It has been about 8 months now that I have been dealing with my plantar fasciitis that welcomed itself into my life that one dreadful summer morning. I have been doing everything imaginable for it from icing, rolling, heating, and massage, to dry needling, stretching, strengthening, the Strassburg sock (basically a night splint), toe separators, shoe inserts, and compression sleeves, all with painfully slow improvement, if any. I would take time off of running, solely cross training and rehabbing, then when I felt it was better and would try to run again, I would feel that familiar pain and tightness again in my heel after a few days. I was able to build mileage for a couple weeks at some points, still only to run into the same fate of heel pain once I reached 2-3 weeks of consistency. This would start the cycle over again, forcing me to take another few days off that would turn into weeks and then months.
The good news is that I think I might be reaching the tail end of this injury. Since I got my arm brace off for my broken elbow, I have been given the thumbs up to start running again. This time I have decided to take a slightly different approach. Up until now, I was structuring my return to running in a way that was not working for this injury. I would run for 5-10 minutes every other day, increasing by 5 minutes as long as I felt little to no pain. The first two weeks would always be very cautious and calculated, but then I would get a little too confident and push my foot past it's limits, causing the pain to return, and causing me to have to take more time off again. All tended to go well until I built up to that third or fourth week when the familiar pain and tightness in my heel would welcome itself back into my life. It was frustrating to keep going in circles. In hindsight though, building back up to 50-60 miles in just a few weeks was probably not the best approach for my irritated plantar.

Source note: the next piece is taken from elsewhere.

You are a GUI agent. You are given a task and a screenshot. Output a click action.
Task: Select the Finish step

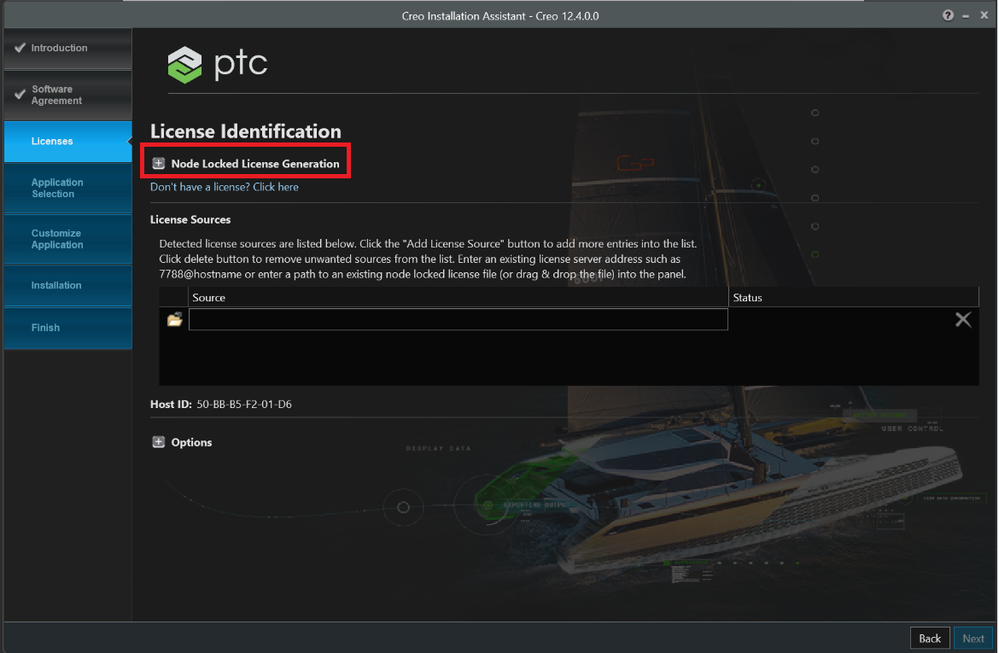[68, 327]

After talking to a couple running friends, one of which is currently working towards his DPT, I settled on a very conservative return to running plan that was recommended to me. The basis of the plan is a very slow progression of walking and running intervals over the course of 5-6 weeks. I was informed that I would hate it and it would feel painfully slow. Eight months into this injury though, I really didn't care. I would take anything at this point. Even the idea of running for a minute at a time had me itching to lace up my running shoes. The plan is split into stages of slowly increasing running intervals and decreasing walking intervals. If at any point I experience pain above a 5/10, I revert back to the previous stage until I can get through 3 days of pain below that level. I have just finished up the second stage of the plan and will be starting the third stage this week (three whole minutes of running intervals!). Each session starts with a walking warm up and ends with a walking cool down, and includes both pre- and post-run exercises and stretching to activate, strengthen, and lengthen the muscles of the and calves and feet. Here is an example of a typical session:
- 10-12 x toe-elevated single leg calf raises
- 10-12 x single leg step downs - Stand on a stair or block one one leg, hold the other foot out over the ledge and slowly lower into a small single leg squat until your
heels taps the floor, then rise back up.
- 10-12 x toe spreads and curls
- 10-12 x heel to toe walks (10-12 steps each leg)
- 10-12 x banded glute bridge
- 1-2 x 30 sec deep squat with heels planted
- 5 min walking warm up
- 6-10 x (2 min run, 3 min walk)
- 5 minute walking cool down
- Good calf and plantar stretches!
- Foam roll the calves
- Golf ball massage on the plantar fascia
- Icing the foot if sore
So far my foot has been responding well. Occasionally I feel more of an awareness of the sore spot, not quite a pain, and each time it has come and gone over the course of a few minutes. For an injury like plantar fasciitis, the key is how it feels after running. Thankfully I have not felt any pain post-run which makes me feel I am finally trending in the right direction. The hardest part about this whole progression is staying patient. I want to run normal mileage again so bad, but I know that I need to follow the plan and trust that I will be running again if I am smart about my return. I am reminding myself every day to enjoy the process and stay excited about my small but meaningful achievements of running even one more minute each session. In doing this, I know running will feel even sweeter when I am able to fully return to the sport. In all, I am excited about how everything has been going, and will continue to periodically post updates on my progression!